Exercise objective:
From the passage about the Alger family and "The Moorings," reproduce word for word the section that begins with the words containing "The Neighborhood Club Thrift" and ends with "to this day.".

··· Passage

The Neighborhood Club Thrift Shop started in 1928 as a large rummage sale organized by Marion at the Neighborhood Club and was wildly successful; the Thrift Shop continues in business to this day.
Later that year, on Dec. 7, while yachting off the coast of Havana, Russell suffered a debilitating stroke. He downplayed the incident, but his health was much worse than most realized.
On Jan. 26, 1930, he was in New York City undergoing corrective surgery following his stroke when he contracted pneumonia and died at age 57. After a funeral at “The Moorings” Russell was interred at Elmwood Cemetery’s Alger mausoleum along with his parents.
With her three children and Russell all gone, Marion did not wish to stay alone at her beautiful estate she had shared with them for 20 years. After some traveling, she made plans for a new home and gardens to be built in the Farms; she moved into her new home on Provencal in 1934.
But what to do with her beloved “baby”, “The Moorings?”
On Marion’s behalf, Edsel B. Ford, acting as President of the Arts Commission at the Detroit Institute of Arts, brokered a deal for the museum to have her estate. The DIA happily took them up on the offer and opened the Detroit Institute of Arts Russell A. Alger House museum May 5, 1936. The Alger’s had a longstanding relationship with the DIA, having donated many wonderful pieces over the years. Marion donated the furnishings to them when she left them her estate plus paid to have Ellen Shipman completely redesign the formal gardens for better foot traffic. This is when the famous knot gardens were installed, another Marion gift to her community in 1937.

······
··· Supplied entries

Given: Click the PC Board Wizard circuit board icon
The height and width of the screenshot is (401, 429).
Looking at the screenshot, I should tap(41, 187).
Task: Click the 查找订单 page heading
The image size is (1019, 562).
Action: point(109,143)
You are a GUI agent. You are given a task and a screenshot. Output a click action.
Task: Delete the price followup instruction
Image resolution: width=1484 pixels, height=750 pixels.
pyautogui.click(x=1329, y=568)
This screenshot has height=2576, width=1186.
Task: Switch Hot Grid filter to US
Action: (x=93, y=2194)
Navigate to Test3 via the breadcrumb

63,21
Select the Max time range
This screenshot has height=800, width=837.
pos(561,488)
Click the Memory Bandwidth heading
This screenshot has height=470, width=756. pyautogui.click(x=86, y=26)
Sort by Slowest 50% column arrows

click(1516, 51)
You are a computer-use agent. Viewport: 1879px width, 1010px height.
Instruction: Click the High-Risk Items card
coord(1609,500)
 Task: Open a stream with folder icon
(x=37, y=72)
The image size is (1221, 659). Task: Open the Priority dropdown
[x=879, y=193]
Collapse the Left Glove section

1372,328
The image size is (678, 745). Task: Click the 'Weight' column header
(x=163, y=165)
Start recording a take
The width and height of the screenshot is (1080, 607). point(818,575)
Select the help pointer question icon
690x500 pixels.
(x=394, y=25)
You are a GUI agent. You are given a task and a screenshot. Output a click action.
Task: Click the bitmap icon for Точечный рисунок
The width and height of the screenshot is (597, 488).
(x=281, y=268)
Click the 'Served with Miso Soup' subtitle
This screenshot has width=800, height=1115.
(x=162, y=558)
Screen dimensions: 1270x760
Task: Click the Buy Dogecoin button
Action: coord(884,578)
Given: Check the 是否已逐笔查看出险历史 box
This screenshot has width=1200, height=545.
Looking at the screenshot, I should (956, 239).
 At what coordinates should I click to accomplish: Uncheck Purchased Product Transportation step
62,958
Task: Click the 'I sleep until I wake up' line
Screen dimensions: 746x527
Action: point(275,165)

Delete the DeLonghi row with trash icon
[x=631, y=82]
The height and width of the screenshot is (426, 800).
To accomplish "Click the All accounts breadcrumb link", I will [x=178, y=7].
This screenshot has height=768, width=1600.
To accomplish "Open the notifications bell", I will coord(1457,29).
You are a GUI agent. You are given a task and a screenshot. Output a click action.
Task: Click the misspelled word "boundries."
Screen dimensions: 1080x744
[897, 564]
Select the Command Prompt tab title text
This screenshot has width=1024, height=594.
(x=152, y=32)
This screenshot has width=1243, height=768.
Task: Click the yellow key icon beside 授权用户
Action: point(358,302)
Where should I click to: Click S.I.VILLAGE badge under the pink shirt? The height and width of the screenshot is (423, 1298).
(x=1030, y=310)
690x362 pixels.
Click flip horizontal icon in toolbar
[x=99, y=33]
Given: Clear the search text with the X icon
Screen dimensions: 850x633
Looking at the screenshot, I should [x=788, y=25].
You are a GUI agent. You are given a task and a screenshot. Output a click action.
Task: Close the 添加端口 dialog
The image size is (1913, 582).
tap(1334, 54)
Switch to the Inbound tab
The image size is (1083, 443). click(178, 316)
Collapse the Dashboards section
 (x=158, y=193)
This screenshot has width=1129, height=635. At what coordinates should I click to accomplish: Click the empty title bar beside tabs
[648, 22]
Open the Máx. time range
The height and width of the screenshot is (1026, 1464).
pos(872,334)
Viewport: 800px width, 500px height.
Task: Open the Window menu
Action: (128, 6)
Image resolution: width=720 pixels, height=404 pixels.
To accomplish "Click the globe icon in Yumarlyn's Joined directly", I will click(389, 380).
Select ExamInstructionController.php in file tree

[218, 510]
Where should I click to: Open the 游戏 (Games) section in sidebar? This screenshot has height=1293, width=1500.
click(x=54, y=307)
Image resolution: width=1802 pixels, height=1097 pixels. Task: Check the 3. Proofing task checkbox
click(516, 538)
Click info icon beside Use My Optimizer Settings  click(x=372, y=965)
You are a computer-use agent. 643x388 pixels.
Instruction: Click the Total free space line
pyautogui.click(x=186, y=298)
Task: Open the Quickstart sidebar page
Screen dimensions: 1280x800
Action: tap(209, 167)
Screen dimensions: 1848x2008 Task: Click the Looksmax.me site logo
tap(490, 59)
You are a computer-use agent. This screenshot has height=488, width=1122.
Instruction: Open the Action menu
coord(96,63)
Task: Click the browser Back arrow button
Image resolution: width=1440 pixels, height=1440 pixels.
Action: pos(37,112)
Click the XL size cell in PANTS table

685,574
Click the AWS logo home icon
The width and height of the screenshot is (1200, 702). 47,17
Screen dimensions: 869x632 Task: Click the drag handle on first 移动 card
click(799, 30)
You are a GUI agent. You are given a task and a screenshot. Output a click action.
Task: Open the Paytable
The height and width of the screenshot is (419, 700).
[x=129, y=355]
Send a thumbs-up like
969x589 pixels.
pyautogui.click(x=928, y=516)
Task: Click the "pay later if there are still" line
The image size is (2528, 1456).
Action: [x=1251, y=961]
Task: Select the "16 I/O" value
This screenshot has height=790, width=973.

······

Task answer:
The Neighborhood Club Thrift Shop started in 1928 as a large rummage sale organized by Marion at the Neighborhood Club and was wildly successful; the Thrift Shop continues in business to this day.